Introduction to netSmooth package
Introduction
netSmooth implements a network-smoothing framework to smooth single-cell gene expression data as well as other omics datasets. The algorithm is a graph based diffusion process on networks. The intuition behind the algorithm is that gene networks encoding coexpression patterns may be used to smooth scRNA-seq expression data, since the gene expression values of connected nodes in the network will be predictive of each other. Protein-protein interaction (PPI) networks and coexpression networks are among the networks that could be used for such procedure.

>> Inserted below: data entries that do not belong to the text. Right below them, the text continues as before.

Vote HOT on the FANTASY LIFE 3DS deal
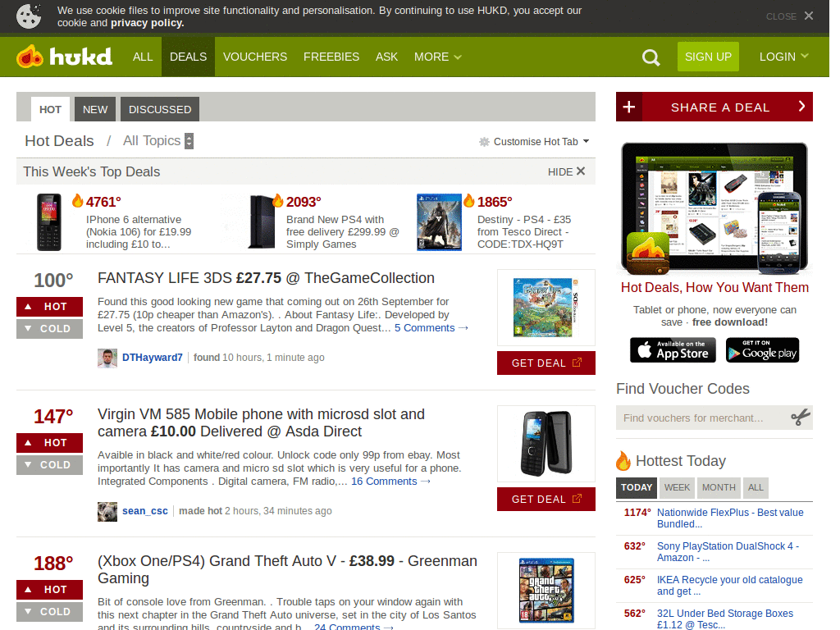Image resolution: width=840 pixels, height=630 pixels. click(x=49, y=305)
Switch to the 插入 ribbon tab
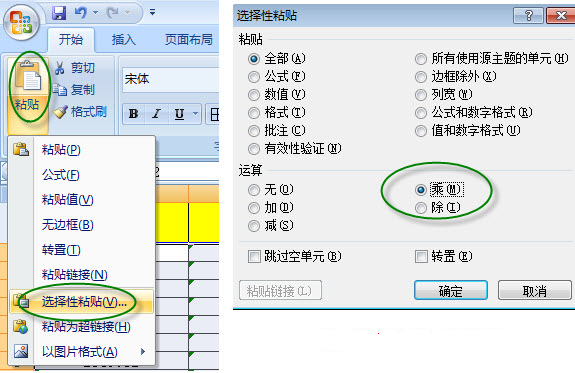The height and width of the screenshot is (373, 575). [124, 40]
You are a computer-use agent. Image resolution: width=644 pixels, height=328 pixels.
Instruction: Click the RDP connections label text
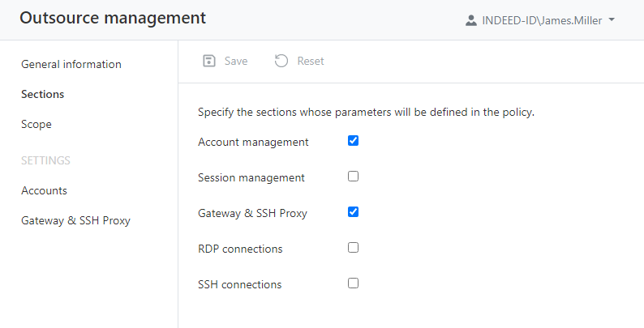[x=240, y=249]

More precisely, netSmooth works as follows. First, the gene
expression values or other quantitative values per gene from each sample
is projected on to the provided network. Then, the diffusion process is
used to smooth the expression values of adjacent genes in the graph, so
that a genes expression value represent an estimate of expression levels
based the gene it self, as well as the expression values of the
neighbors in the graph. The rate at which expression values of genes
diffuse to their neighbors is degree-normalized, so that genes with many
edges will affect their neighbors less than genes with more specific
interactions. The implementation has one free parameter,
alpha, which controls if the diffusion will be local or
will reach further in the graph. Higher the value, the further the
diffusion will reach. The netSmooth package implements
strategies to optimize the value of alpha.
Network-smoothing concept
In summary, netSmooth enables users to smooth quantitative
values associated with genes using a gene interaction network such as a
protein-protein interaction network. The following sections of this
vignette demonstrate functionality of netSmooth
package.
Smoothing single-cell gene expression data with netSmooth() function
The workhorse of the netSmooth package is the
netSmooth() function. This function takes at least two
arguments, a network and genes-by-samples matrix as input, and performs
smoothing on genes-by-samples matrix. The network should be organized as
an adjacency matrix and its row and column names should match the row
names of genes-by-samples matrix.
We will demonstrate the usage of the netSmooth()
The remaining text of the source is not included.